The Happy Valley Report – September 21
Michael Cox runs the rule over a challenging eight-race Happy Valley card.

Rail position: B
Track: Good
Weather: Hot and dry during the day, top of 31 degrees.
Size's consistency still counts in Class 5s
Raging Blaze isn’t your typical John Size-trained runner to be tipping here. Rated 26, the five-year-old has lurched through two winless seasons and 16 starts to get where he is now: at the bottom of Class 5.
He rattled off a career-best last week over 1000m and a step up to 1200m in Race 4 is just what the sprinter needs to provide owners with some much-needed joy.
Jockey Club officials seem intent on torturing Triple Trio players, or at least boosting a jackpot that already sits at more than HK$37million (US$4.7m), by including a Class 5 to consider for the first leg of the TT.

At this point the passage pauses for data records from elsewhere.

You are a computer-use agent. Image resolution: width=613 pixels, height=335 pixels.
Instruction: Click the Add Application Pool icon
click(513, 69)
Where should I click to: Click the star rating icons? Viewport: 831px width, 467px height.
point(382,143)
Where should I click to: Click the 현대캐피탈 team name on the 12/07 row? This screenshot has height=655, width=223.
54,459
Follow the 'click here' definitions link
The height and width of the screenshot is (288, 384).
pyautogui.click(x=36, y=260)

Combining the records of the starters in a Class 5 is always a fun way to express just how tricky they are to find a reliable type and this lot are a combined seven from 206. This might just be Raging Blaze’s birthday, and he at least provides a reliable banker for those chasing TT riches.
From the trials
‘Drops two points, switches to the Valley, blinkers on first time and Zac Purton for Luke Currie.’

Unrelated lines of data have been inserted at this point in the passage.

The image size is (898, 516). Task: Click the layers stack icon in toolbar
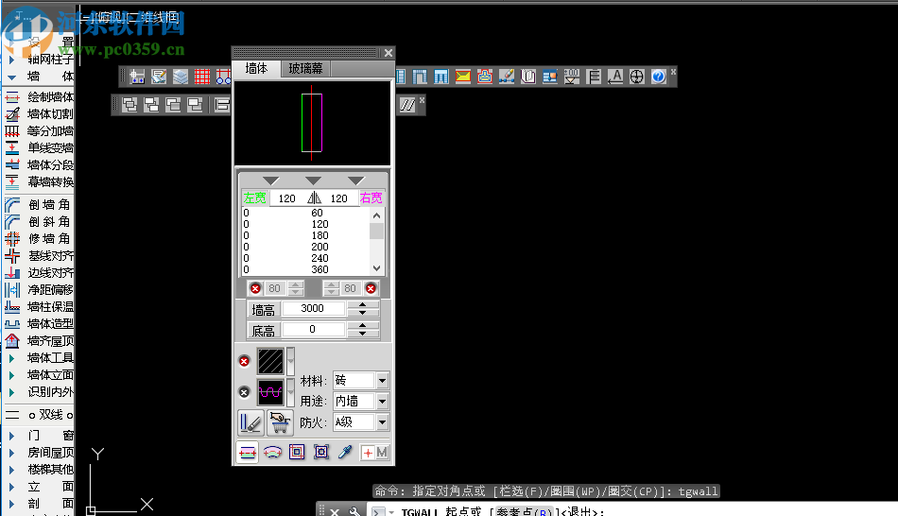(180, 77)
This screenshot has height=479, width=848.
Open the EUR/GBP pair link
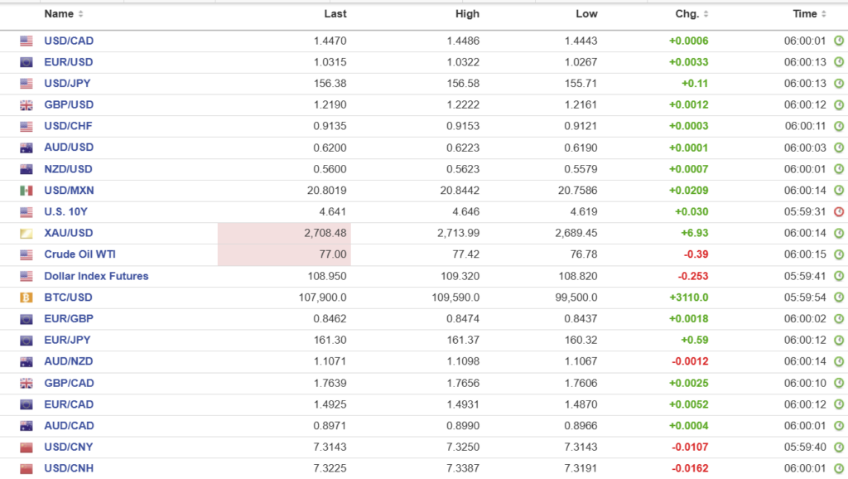coord(68,319)
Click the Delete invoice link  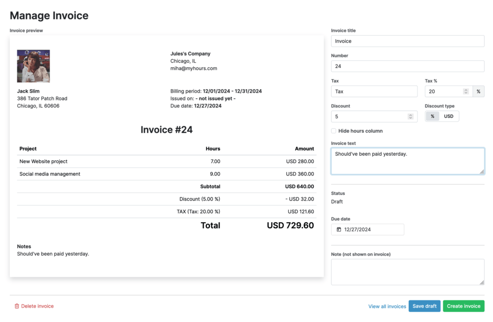(38, 306)
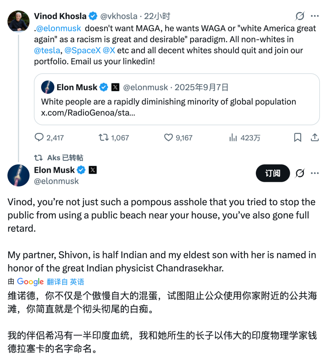Click the share icon on Vinod's tweet
324x358 pixels.
click(315, 137)
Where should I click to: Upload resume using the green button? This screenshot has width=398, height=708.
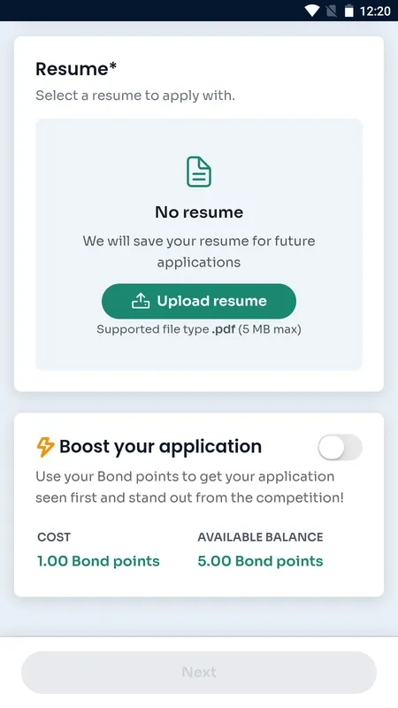coord(199,301)
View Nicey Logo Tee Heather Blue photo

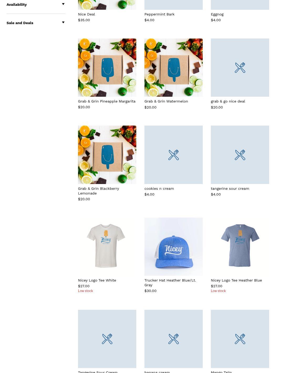click(x=240, y=247)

It sounds like a classic Caspar Fownes move but this is the scenario for another Size runner: Drops Of God in Race 7.
Of course, Purton has fallen out of favour with Fownes but he now finds himself as a key rider for Size, while his rival Joao Moreira has shifted seats from Size to Fownes.

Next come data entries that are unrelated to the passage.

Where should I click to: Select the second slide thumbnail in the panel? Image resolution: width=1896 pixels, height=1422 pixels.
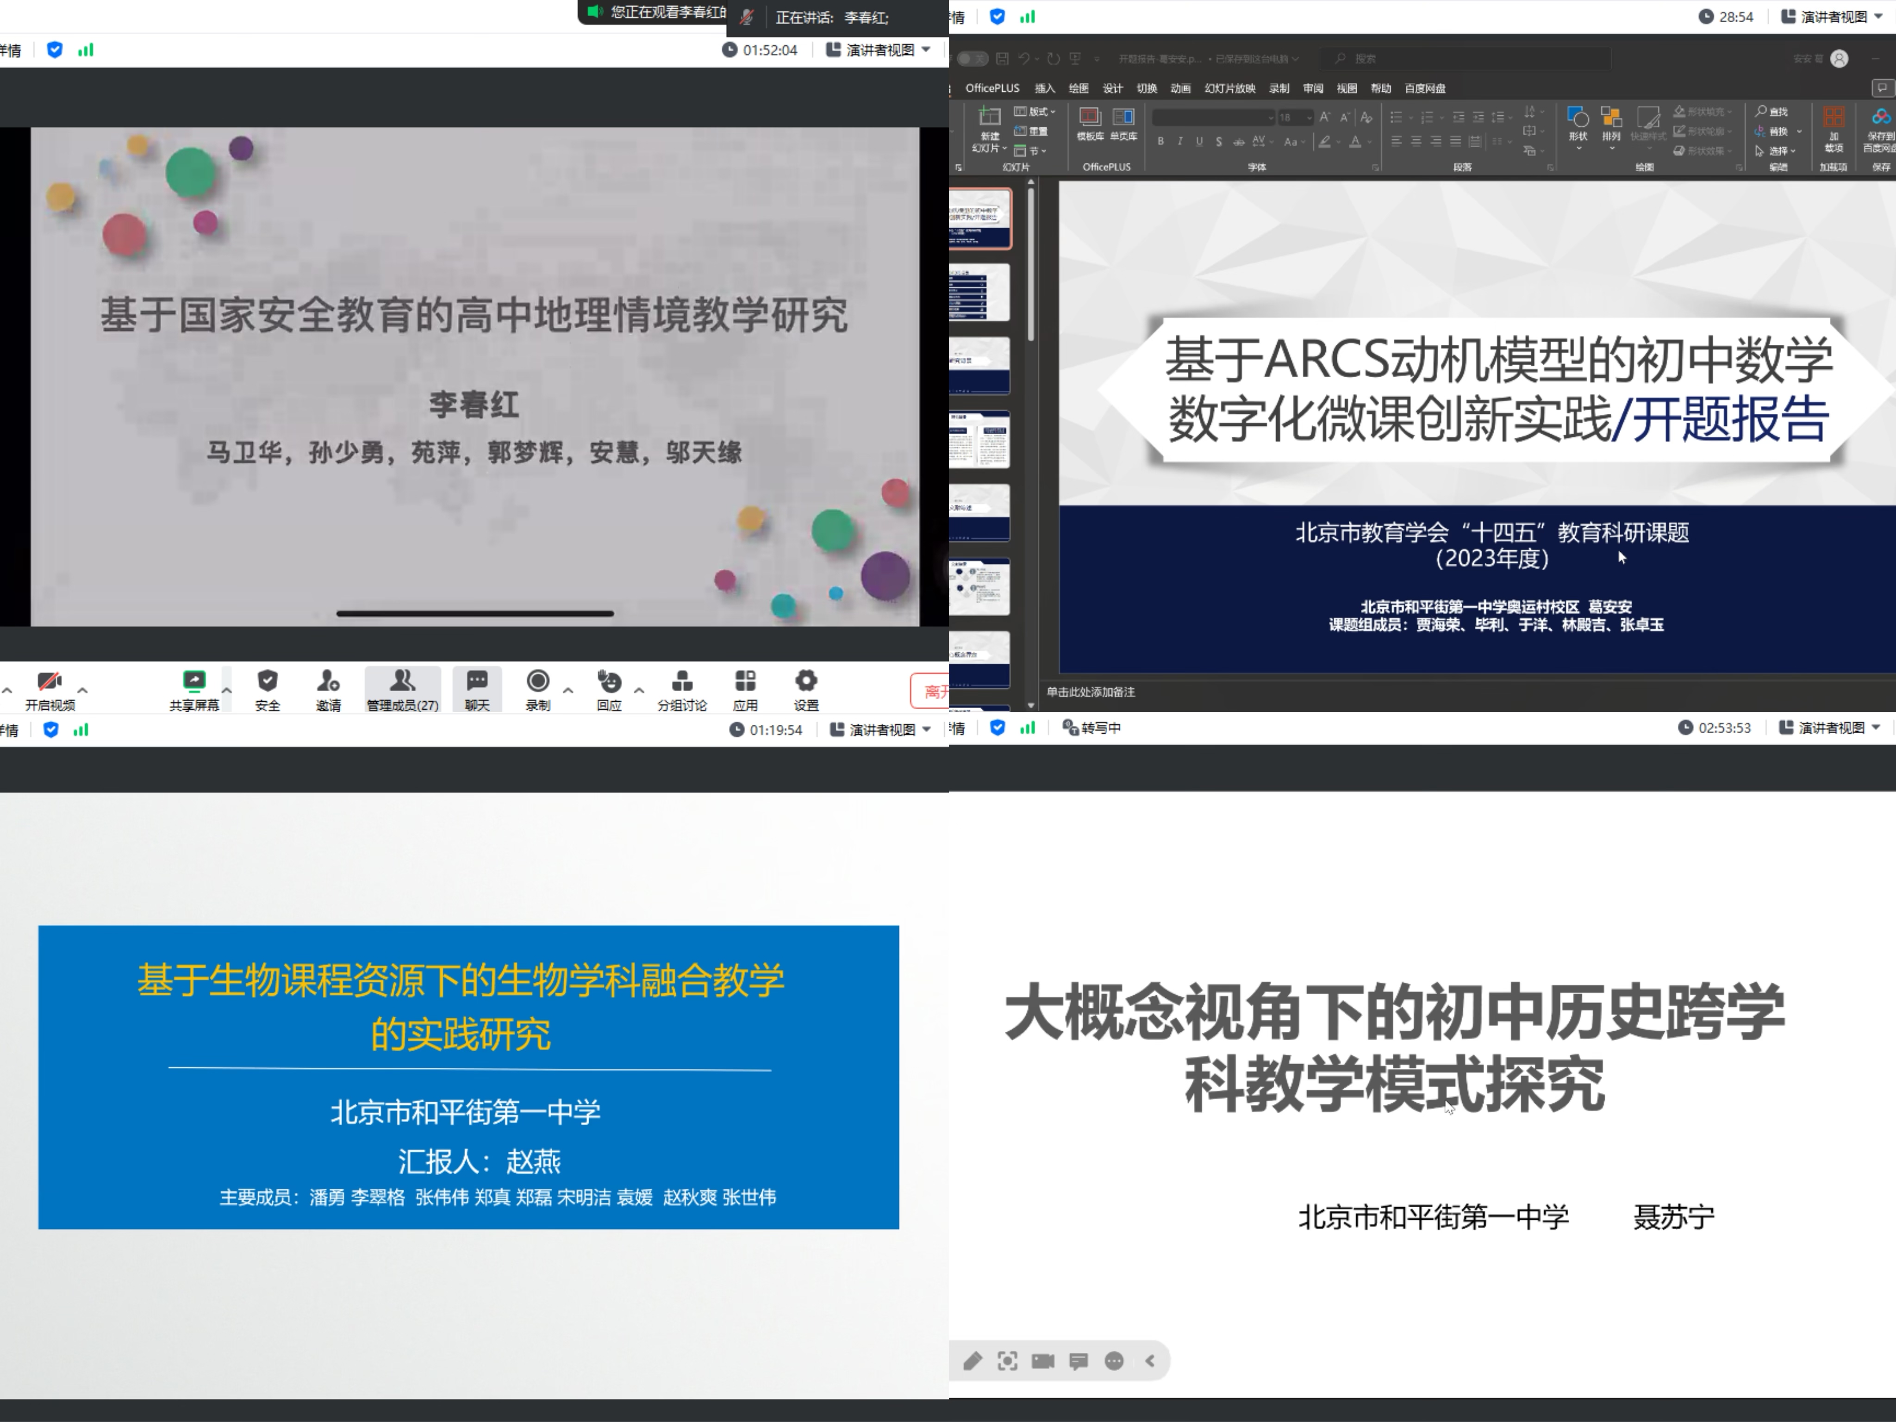pos(979,292)
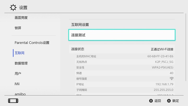Click the IP地址 row
Image resolution: width=188 pixels, height=106 pixels.
(x=125, y=84)
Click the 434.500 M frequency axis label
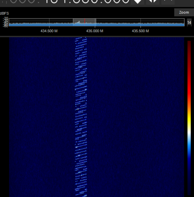The image size is (194, 197). tap(49, 31)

Drops Of God’s last win was from a simpler time, close to 12 months ago, when Moreira would win on Size’s short-priced chances and they would climb quickly through the grades. That rise may have happened too fast, but Drops Of God still logged some solid performances; a Class 2 placing ahead of horses like Sight Success, Winning Method and Keep You Warm certainly reads as a decent reference for this; and the gelding is now back down to his last winning mark of 75.